Neuf collèges et lycées publics expérimentaux et innovants viennent de décider de se réunir dans une « Fédération des établissements secondaires publics innovants » (FESPI).
Existant parfois depuis une vingtaine d’années, ces établissements pratiquent une pédagogie différente, s’adressant essentiellement à un public de jeunes « décrocheurs », en rupture avec les structures conventionnelles.
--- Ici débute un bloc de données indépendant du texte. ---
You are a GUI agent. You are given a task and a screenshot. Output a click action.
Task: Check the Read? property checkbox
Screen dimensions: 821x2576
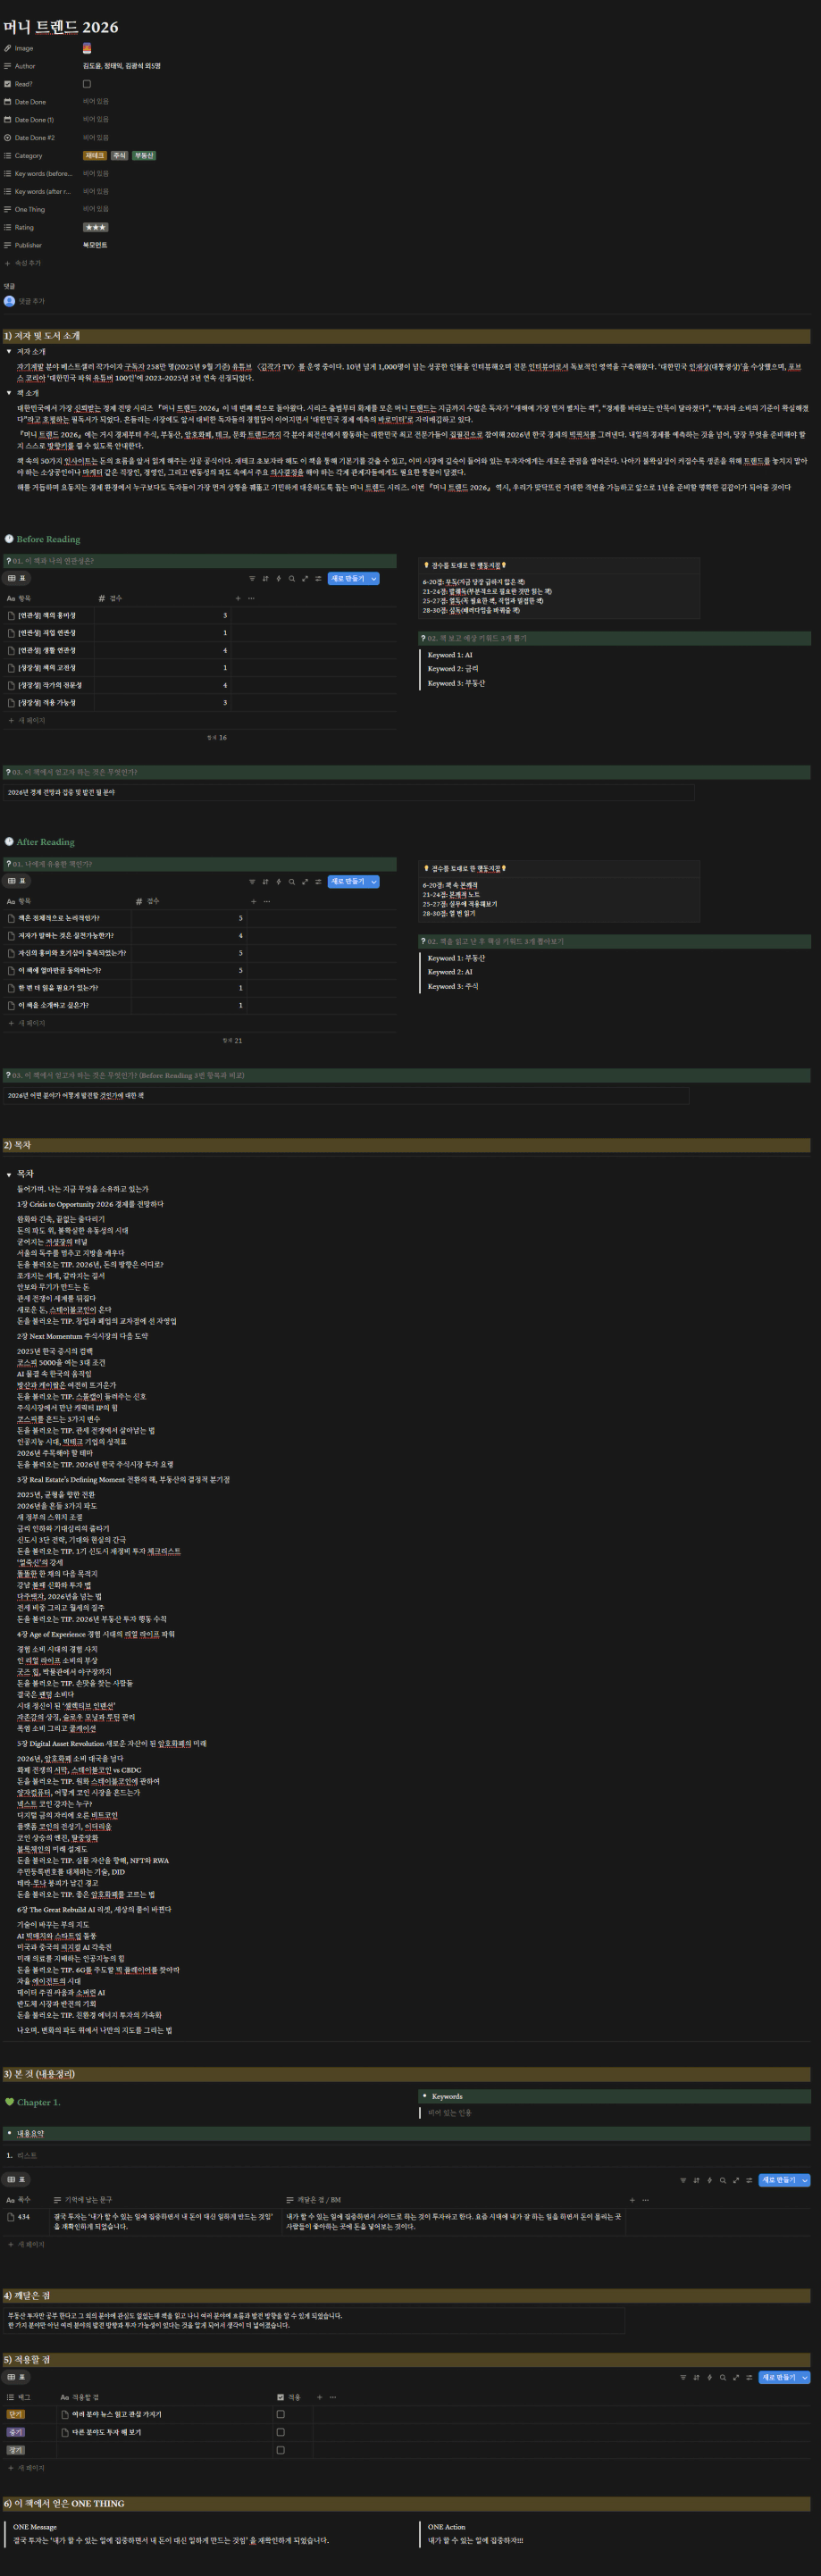[86, 84]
Autonomes ou rattachés à un établissement traditionnel, ils fonctionnent avec une équipe d’enseignants volontaires.
Ils se sont fédérés pour « mieux défendre leur existence et sensibiliser les institutions publiques et les citoyens à l’importance de leur projet ». « Même reconnus, nous pouvons être remis en cause par des décisions administratives, notamment des nominations ou mutations mettant à mal l’équipe », ont-ils ajouté, citant également des problèmes de statut, de finances ou de locaux.
A l’origine de la FESPI, on trouve les trois structures existant au sein du lycée Jean-Lurçat: le « Lycée intégral » qui rattrape en un an des jeunes de niveau seconde ou 1ère avant de les orienter dans un lycée traditionnel, « La ville pour l’école », structure d’enseignement professionnel en alternance, et le « Lycée solidarité internationale » qui remotive des jeunes « décrocheurs » en jouant sur des projets humanitaires avec le Sénégal.